In APP WT-expressing cells, the treatment with ATF at 5 and 100 μM significantly downregulated the expression of APH1B without affecting the expression of other genes compared to untreated control (p < 0.05; Figure 5A). On the other hand, treatment with GTF did not alter the expression of all candidate genes in the same group of cells (Figure 5A). Meanwhile, in APP Swe-expressing cells, the treatment with ATF and GTF, especially at a higher dose, significantly downregulated the expression of BACE1 (p < 0.05 and p < 0.01, respectively) and APH1B (p < 0.01 for both) compared to untreated control (Figure 5B). The expression of the other genes, such as ADAM10, NCSTN, and SIRT1, was unchanged with ATF or GTF treatments (Figure 5B). However, in APP Swe/Ind-expressing cells, ATF and GTF affected several genes. For example, ATF and GTF significantly downregulated the expression of BACE1 regardless of the concentration compared to untreated control (p < 0.0001 and p < 0.01, respectively; Figure 5C). Similarly, the treatment with ATF at both lower and higher doses and GTF at a higher concentration significantly downregulated the expression of APH1B compared to untreated control (p < 0.0001 and p < 0.01, respectively; Figure 5C). Furthermore, the treatment with ATF at a higher concentration also significantly downregulated (p < 0.001) the expression of NCSTN. Meanwhile, the treatment with GTF showed different effects at different concentrations, such as significantly downregulated (p < 0.05) and upregulated (p < 0.01) with lower and higher concentration, respectively, compared to untreated control (Figure 5C). In addition, the treatment with ATF and GTF at a higher concentration significantly upregulated the expression of SIRT1 compared to untreated control (p < 0.001 and p < 0.01, respectively; Figure 5C). There was no significant difference in the expression of ADAM10 with ATF and GTF treatment in all APP types expressing cells compared to untreated control (Figures 5A–C).
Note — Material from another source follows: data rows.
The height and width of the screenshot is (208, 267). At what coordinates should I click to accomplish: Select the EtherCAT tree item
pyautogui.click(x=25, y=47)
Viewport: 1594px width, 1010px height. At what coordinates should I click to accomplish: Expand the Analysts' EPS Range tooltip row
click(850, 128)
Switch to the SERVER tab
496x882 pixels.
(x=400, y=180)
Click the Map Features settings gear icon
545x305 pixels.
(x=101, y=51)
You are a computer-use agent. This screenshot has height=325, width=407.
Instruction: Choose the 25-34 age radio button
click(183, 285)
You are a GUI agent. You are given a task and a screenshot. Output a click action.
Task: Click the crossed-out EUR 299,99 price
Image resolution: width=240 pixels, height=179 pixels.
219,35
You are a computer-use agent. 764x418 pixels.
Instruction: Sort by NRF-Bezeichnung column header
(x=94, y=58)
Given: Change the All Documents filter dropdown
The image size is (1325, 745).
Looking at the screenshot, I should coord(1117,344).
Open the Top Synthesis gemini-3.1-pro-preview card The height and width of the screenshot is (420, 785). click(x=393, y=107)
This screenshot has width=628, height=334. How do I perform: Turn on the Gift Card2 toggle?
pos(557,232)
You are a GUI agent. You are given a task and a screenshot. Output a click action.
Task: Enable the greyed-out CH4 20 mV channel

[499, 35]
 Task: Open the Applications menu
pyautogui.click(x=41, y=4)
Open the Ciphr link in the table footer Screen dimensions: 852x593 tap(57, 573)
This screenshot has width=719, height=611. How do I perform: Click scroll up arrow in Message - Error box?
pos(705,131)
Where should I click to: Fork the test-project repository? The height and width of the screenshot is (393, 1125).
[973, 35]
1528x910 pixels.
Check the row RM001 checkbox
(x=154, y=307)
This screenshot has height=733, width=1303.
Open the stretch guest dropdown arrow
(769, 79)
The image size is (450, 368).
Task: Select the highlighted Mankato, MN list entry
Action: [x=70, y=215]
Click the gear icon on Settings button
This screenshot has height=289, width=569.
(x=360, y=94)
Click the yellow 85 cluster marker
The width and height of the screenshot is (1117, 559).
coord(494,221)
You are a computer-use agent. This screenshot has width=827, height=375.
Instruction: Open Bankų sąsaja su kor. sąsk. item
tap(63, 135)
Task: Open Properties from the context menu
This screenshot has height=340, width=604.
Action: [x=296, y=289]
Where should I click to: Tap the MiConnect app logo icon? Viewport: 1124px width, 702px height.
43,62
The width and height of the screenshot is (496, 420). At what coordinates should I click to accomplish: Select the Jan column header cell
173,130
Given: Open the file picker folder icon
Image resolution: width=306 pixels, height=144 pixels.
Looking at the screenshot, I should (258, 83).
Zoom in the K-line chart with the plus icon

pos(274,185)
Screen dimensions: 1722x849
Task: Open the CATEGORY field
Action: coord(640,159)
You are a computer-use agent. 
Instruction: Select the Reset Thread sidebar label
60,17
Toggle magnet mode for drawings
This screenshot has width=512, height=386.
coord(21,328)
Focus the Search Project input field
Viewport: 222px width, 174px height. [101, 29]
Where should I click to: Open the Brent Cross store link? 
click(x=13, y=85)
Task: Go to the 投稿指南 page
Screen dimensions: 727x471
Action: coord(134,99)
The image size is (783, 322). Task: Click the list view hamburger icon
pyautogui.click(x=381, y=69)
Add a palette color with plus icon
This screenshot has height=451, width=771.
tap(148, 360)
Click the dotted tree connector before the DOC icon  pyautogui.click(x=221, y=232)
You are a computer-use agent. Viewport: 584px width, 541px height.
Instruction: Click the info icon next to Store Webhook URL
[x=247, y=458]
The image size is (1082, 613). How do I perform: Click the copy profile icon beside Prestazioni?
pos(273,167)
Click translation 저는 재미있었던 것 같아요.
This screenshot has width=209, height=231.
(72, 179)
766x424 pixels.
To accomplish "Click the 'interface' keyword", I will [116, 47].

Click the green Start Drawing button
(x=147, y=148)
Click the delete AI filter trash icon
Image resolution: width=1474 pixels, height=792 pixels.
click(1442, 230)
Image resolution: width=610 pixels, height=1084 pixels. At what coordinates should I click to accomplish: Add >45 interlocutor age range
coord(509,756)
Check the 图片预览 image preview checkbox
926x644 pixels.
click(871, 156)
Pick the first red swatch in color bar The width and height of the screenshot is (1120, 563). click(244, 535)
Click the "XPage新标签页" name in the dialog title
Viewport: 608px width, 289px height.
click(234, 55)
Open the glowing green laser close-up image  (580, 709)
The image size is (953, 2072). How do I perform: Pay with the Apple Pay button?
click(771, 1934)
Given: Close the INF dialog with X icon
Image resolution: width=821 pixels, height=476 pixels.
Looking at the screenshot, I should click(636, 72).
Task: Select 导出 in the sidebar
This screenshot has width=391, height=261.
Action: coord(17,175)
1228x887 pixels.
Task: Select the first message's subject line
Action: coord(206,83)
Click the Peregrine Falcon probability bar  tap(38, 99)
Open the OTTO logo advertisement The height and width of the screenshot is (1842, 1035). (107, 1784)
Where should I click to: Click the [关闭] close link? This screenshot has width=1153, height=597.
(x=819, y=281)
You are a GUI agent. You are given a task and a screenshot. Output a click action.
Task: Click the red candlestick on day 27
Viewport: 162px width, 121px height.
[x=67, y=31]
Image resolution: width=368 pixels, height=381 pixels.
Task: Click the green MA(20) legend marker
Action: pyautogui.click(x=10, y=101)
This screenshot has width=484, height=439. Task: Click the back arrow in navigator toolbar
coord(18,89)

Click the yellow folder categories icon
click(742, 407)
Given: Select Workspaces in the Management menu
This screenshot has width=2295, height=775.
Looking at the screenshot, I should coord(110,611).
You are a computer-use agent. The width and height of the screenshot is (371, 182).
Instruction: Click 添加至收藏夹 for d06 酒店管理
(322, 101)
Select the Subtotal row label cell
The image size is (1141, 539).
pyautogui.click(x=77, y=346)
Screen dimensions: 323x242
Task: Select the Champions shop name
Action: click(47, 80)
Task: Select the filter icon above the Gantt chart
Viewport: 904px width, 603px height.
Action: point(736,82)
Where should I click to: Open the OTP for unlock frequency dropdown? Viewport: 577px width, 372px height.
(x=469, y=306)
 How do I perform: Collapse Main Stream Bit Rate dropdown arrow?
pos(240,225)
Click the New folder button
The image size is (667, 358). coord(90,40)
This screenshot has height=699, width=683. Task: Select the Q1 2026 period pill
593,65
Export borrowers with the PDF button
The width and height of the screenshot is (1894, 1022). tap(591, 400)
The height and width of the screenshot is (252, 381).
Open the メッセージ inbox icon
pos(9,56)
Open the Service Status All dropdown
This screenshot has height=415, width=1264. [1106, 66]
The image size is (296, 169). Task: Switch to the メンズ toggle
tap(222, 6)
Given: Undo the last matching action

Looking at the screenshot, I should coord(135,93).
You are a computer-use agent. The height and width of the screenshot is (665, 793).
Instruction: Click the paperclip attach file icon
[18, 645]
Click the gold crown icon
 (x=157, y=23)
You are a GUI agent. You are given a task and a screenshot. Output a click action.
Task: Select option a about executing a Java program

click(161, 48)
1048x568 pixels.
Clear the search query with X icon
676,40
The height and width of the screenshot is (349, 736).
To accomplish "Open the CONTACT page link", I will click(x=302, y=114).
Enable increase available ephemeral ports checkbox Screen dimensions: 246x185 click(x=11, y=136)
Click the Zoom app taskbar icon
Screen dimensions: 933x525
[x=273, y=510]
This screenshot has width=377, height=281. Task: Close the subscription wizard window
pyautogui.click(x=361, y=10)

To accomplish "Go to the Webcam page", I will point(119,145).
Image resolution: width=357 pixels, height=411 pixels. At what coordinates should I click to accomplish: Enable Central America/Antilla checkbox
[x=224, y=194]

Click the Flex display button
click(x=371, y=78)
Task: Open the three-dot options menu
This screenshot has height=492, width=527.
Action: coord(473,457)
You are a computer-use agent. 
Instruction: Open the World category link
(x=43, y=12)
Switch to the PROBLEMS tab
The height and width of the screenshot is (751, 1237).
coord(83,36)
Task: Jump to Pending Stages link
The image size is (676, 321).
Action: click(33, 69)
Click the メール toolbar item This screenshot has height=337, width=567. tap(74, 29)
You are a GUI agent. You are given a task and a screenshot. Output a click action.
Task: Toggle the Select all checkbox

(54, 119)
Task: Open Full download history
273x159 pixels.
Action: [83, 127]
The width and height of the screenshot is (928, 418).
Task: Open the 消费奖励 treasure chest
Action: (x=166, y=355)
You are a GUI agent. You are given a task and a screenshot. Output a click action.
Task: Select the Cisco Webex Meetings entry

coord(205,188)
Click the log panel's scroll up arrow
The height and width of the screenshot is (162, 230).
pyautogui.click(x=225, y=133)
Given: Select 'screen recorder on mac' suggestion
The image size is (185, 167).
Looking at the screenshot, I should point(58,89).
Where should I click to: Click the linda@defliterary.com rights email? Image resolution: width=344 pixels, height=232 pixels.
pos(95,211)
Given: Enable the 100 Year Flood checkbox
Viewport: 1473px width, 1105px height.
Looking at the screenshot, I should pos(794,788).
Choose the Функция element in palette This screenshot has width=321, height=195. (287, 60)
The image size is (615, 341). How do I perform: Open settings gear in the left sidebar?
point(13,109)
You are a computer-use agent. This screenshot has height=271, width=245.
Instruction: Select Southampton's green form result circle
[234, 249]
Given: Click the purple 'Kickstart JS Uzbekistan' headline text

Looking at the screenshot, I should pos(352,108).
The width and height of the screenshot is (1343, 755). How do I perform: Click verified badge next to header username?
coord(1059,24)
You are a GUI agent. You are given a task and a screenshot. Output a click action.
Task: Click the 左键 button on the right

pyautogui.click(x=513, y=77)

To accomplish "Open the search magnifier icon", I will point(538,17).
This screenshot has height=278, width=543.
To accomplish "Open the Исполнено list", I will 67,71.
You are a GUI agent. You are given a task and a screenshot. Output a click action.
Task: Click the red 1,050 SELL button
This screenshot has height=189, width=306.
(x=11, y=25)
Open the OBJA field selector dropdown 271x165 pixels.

According to these results, the treatment with ATF and GTF for 24 h differently modulated the expression of genes involved in regulating the APP processing pathway in SH-SY5Y with different types of overexpressed APP. Specifically, ATF and GTF downregulated the expression of genes involved in mediating the APP processing toward the amyloidogenic pathway, such as BACE1, APH1B and NCSTN, and upregulated the expression of a gene involved in mediating the amyloidogenic pathway, such as SIRT1.